That looks pretty cool, but now we would like to animate these data over time. To do that we use [celluloid](https://github.com/jwkvam/celluloid). This external module makes it easy to create an animation. If you don't have `celluloid`, please install it by running the cell below:

In [None]:
# run this cell to install celluloid
import sys
!{sys.executable} -m pip install celluloid

We can now plot every year and snap it using celluloid. The plot below does not look nice but the animation will, be patient:

In [None]:
# Create animation of energy consumption per capita versus CO2 emissions per capita over time

# import celluloid Camera
from celluloid import Camera

# create figure
fig, ax = plt.subplots(figsize=(15,7.5))
# set axes
ax.set_xlim([1, 2000])
ax.set_ylim([0.1, 100])
ax.set_xscale("log") # x axis is log
ax.set_yscale("log") # y axis is log
ax.set_xlabel("Primary energy consumption per capita [Gigajoules]")
ax.set_ylabel("CO2 emissions per capita [Tonnes]")
ax.grid(True)
# create camera
camera = Camera(fig)

# for each year
for year in pec_cap.columns:
    # for each region
    for (region, color) in zip(regions, colors):
        # extract region data
        my_pec_cap = pec_cap[cod_reg["region"] == region]
        my_co2_cap = co2_cap[cod_reg["region"] == region]
        my_population = population[cod_reg["region"] == region]
        # plot data
        ax.scatter(my_pec_cap[year], my_co2_cap[year], s=my_population[year]*2, 
                   c=color, edgecolor="0", alpha=0.75, zorder=2)
        # plot labels
        for index in my_pec_cap.index:
            if my_co2_cap.loc[index,year] >= 0.1:
                ax.text(x=my_pec_cap.loc[index,year], y=my_co2_cap.loc[index,year], 
                        s=cod_reg.loc[index,"code"], size=8, zorder=3)
    # plot year
    ax.text(x = 2.5, y = 0.85, s=str(year), 
            fontdict=dict(fontfamily="Courier New", color="silver", size=250), zorder=1)
    # snap current plot
    camera.snap()

Now we can create the animation:

In [None]:
# create animation
animation = camera.animate(interval = 500, repeat = True, repeat_delay = 500)
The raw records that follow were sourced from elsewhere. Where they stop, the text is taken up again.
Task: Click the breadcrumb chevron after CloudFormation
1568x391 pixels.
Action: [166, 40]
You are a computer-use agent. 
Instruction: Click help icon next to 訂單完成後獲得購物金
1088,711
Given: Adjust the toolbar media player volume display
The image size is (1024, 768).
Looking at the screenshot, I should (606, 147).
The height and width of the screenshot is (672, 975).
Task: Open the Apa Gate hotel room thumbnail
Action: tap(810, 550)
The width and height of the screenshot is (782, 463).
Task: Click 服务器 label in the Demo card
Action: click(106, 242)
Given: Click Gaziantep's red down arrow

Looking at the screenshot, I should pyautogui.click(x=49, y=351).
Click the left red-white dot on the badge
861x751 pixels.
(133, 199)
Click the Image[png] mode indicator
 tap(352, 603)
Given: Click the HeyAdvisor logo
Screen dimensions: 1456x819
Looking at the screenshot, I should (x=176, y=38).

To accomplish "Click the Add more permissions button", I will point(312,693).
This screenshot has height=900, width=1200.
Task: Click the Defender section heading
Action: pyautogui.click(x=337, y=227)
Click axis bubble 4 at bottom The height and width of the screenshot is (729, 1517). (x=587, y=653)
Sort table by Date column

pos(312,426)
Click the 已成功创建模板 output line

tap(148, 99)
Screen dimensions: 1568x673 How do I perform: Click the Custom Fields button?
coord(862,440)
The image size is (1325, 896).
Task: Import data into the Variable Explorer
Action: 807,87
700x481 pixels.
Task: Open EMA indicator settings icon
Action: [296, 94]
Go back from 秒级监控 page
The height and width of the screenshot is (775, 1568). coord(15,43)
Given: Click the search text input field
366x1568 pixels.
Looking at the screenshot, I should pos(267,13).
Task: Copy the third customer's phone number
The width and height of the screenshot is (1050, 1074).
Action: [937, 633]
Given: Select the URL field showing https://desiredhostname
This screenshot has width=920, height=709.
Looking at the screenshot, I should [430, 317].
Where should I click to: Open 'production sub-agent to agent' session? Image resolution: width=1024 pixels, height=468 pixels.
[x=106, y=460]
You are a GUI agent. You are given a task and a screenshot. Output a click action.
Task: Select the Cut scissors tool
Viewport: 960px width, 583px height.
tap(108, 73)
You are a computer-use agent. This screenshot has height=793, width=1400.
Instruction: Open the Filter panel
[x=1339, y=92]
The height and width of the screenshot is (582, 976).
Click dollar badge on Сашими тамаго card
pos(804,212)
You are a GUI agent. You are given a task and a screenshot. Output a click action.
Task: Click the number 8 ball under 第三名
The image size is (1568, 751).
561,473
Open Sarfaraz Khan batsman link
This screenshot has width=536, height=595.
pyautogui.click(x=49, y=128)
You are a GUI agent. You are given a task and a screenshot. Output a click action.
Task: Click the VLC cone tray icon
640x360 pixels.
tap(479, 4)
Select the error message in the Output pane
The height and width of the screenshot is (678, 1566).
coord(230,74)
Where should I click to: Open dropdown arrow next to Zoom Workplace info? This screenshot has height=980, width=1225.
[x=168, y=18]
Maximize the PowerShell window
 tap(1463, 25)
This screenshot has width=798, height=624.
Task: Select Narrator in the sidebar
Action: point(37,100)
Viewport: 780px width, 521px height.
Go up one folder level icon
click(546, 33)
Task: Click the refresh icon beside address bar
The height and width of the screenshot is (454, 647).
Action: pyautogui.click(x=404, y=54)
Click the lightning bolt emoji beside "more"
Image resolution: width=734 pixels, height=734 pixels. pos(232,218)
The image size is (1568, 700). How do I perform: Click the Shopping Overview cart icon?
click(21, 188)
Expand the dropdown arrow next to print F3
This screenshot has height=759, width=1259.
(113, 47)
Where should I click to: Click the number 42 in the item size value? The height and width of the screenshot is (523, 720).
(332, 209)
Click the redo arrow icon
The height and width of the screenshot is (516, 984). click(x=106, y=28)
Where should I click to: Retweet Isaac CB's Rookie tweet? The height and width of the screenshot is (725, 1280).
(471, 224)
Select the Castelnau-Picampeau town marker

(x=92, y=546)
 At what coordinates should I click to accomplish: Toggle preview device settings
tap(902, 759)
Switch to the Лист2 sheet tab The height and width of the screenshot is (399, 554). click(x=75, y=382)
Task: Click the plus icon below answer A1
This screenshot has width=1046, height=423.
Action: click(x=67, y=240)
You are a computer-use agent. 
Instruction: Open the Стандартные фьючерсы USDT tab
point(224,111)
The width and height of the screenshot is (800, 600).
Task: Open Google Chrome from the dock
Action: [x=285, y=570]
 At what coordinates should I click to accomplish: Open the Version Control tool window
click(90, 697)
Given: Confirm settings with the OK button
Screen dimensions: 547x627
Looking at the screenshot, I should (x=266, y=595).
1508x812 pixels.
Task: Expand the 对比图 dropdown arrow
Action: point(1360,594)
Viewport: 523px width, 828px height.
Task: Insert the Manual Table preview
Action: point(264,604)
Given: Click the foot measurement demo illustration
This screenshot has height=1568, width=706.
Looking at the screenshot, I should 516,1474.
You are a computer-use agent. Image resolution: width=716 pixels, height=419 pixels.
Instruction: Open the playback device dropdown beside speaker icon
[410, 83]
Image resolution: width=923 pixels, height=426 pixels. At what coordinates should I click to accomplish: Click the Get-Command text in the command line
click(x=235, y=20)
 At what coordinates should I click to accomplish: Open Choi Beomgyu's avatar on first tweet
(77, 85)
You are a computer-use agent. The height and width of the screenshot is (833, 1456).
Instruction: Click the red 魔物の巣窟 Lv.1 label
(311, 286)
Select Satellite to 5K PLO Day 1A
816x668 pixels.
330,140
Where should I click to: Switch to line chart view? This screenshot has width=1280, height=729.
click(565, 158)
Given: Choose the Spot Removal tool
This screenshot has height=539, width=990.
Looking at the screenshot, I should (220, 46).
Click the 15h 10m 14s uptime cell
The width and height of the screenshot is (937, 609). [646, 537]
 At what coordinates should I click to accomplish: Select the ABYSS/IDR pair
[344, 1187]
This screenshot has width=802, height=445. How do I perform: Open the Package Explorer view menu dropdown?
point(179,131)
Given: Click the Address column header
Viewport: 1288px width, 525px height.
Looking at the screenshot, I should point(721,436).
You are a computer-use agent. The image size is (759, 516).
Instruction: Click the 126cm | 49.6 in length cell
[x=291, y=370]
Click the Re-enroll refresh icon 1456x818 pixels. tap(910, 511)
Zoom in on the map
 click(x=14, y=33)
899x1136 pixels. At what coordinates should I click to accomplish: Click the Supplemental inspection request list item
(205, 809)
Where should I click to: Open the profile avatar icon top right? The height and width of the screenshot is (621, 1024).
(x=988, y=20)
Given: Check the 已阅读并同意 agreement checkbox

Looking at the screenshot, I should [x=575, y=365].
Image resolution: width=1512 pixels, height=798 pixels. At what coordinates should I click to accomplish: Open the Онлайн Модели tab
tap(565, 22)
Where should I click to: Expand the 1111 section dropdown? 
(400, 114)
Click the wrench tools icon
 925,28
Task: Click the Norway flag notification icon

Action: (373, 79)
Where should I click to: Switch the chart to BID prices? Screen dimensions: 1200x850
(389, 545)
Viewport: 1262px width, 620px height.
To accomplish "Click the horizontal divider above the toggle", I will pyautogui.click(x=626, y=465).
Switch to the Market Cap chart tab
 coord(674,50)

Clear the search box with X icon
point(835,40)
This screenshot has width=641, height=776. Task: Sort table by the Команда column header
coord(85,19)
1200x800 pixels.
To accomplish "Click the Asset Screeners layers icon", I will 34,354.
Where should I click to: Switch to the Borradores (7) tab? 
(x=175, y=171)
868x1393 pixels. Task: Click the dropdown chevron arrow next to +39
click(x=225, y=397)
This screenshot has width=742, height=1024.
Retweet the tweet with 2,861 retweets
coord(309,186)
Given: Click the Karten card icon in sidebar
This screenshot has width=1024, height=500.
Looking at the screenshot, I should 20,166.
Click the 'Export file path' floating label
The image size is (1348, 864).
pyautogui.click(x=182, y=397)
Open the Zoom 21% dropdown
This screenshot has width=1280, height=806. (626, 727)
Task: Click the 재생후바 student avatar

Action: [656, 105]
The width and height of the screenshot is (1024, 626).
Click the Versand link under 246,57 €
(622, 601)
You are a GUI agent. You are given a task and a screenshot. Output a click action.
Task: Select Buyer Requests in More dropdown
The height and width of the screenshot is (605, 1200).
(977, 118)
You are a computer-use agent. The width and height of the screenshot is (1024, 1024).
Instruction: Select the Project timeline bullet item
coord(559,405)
And play it in the notebook. To do this, you may need to install [ffmpeg](https://www.ffmpeg.org/download.html). If this is too much of a hassle, you can skip the cell below.

In [None]:
# import HTML to display animation in notebook
from IPython.display import HTML
# play animation. This takes some time, be patient
HTML(animation.to_html5_video())

Finally, we can save the animation as a movie 🙂:

In [None]:
# save animation. This takes some time, be patient
animation.save("PrimEnergyConsVsCO2PerCapita.mp4", dpi=300)